* [Stored records]:
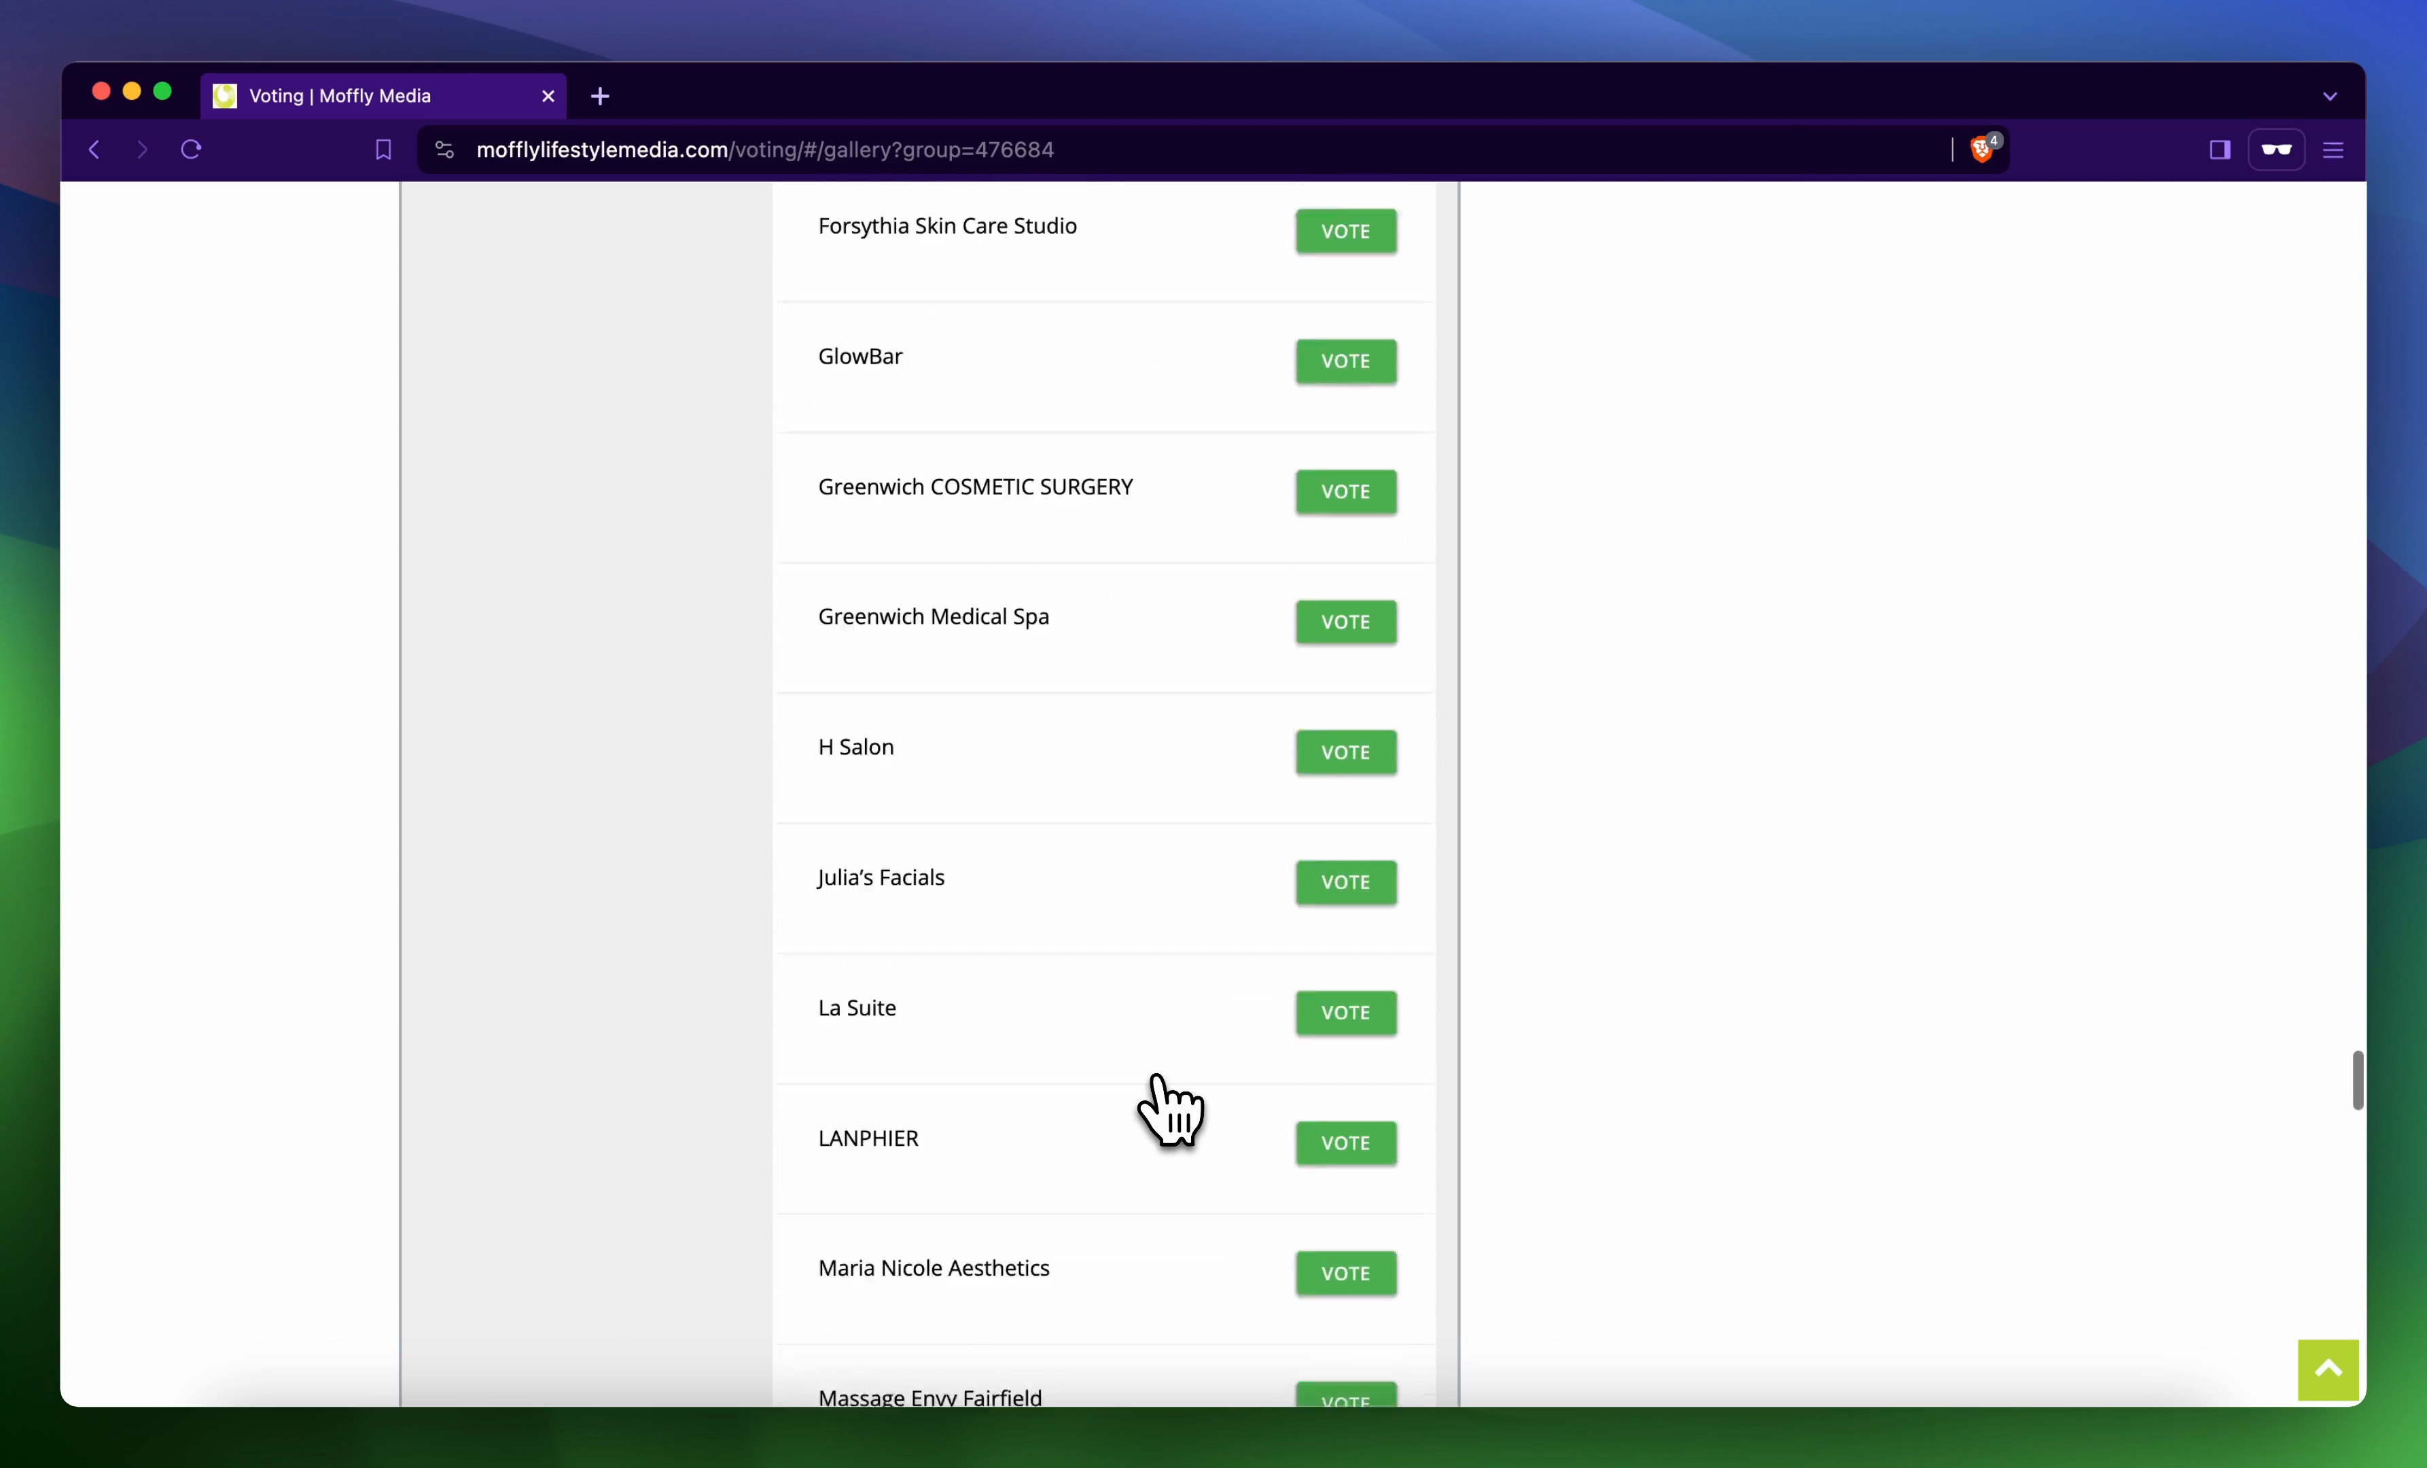This screenshot has height=1468, width=2427.
Task: Expand the tab search dropdown chevron
Action: pos(2329,97)
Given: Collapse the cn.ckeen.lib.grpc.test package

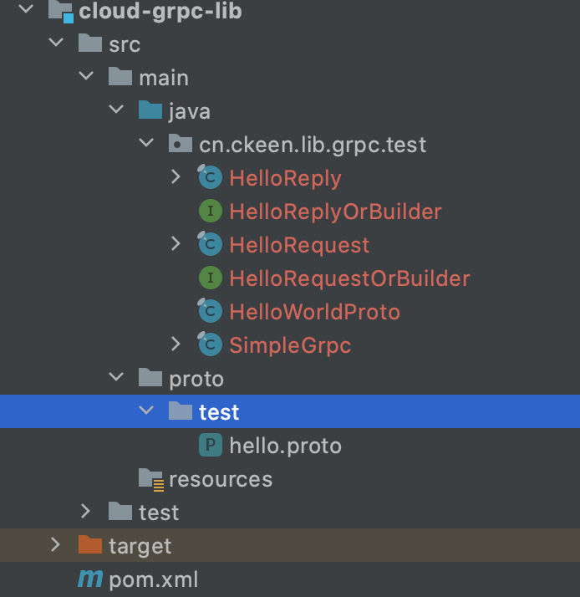Looking at the screenshot, I should click(146, 144).
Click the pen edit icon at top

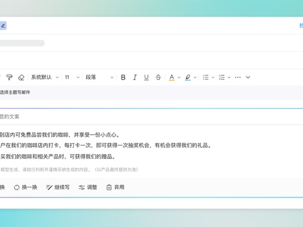click(3, 25)
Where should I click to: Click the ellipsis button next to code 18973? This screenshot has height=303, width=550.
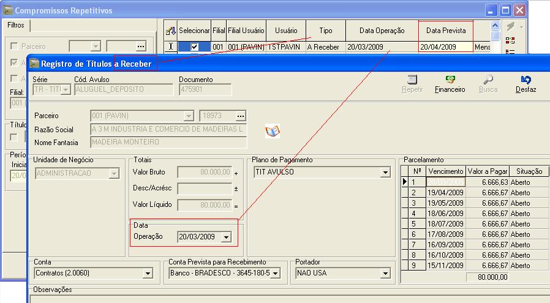click(240, 116)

* [Description of the task]:
Reproduce the lines from the one containing "Click the pen edit icon at top" through the last line, requests included, and leave out the pictures. In the answers, multiply every coordinate by 0.6 and round it to a whole number, with halves rounded up.

* [Solution for this task]:
Click the pen edit icon at top

click(2, 15)
Where should I click to: Click the ellipsis button next to code 18973? This screenshot has height=303, width=550.
click(144, 70)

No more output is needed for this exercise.